Didn’t cut through. Anywhere. The whole thing was only a partial cut. Which is odd because during the previous attempt, even after the first pass of the laser, *most* of the components were all the way cut out (there were just a few areas hanging on). Not this time, though. I’m chalking it up to inconsistency in the composition of the material. Otherwise I have no idea.

Once this cut is done, I will have to go home. I am out of wood and my train back to Boston leaves soon. I have one more idea to strengthen the joints that I’m cutting, but I doubt there will be time to try it out before the project is due on Wednesday.

Right now, all of the cutting is being done such that the vertical lines which perforate the joints and make them flexible are also running in the same direction as the grain of the wood.
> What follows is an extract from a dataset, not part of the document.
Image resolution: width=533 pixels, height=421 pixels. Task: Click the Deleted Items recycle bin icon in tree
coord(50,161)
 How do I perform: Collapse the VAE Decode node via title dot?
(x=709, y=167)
This is necessary because all my wood panels have the grain running crosswise rather than lengthwise, and they only fit into the cutting bed one way. If I’m willing to waste an entire panel, though, I could run the wall-strip diagonally across the entire thing, which would probably give it enough structure to withstand the bending even after the excessive charring which is necessary to make the laser cut all the way through.

Or I could just wait until we get a new, *level* bed for the laser cutter. Yeah I’m a poor craftsman. Watch me blame my tools!

But the fact of the matter is that the major benefit of a laser cutter, besides its speed, is that it is supposed to be a precision instrument which can cut materials into very specific shapes with a high degree of accuracy. Right now, it doesn’t do that, and it severely limits the types of things you can do with it. Now I don’t know if a new bed will fix all of this. I’ve been told that the lens is not being maintained as it should be and as such there may be an additional focusing issue to contend with. This is a public shop, after all, and like all public workspaces, maintenance of equipment is severely neglected at best and more often than not it doesn’t happen at all, so at a certain point it’s just going to turn into an exercise in adapting to a sub-optimal set of tools. Still, I hold out hope that things will get at least marginally better soon.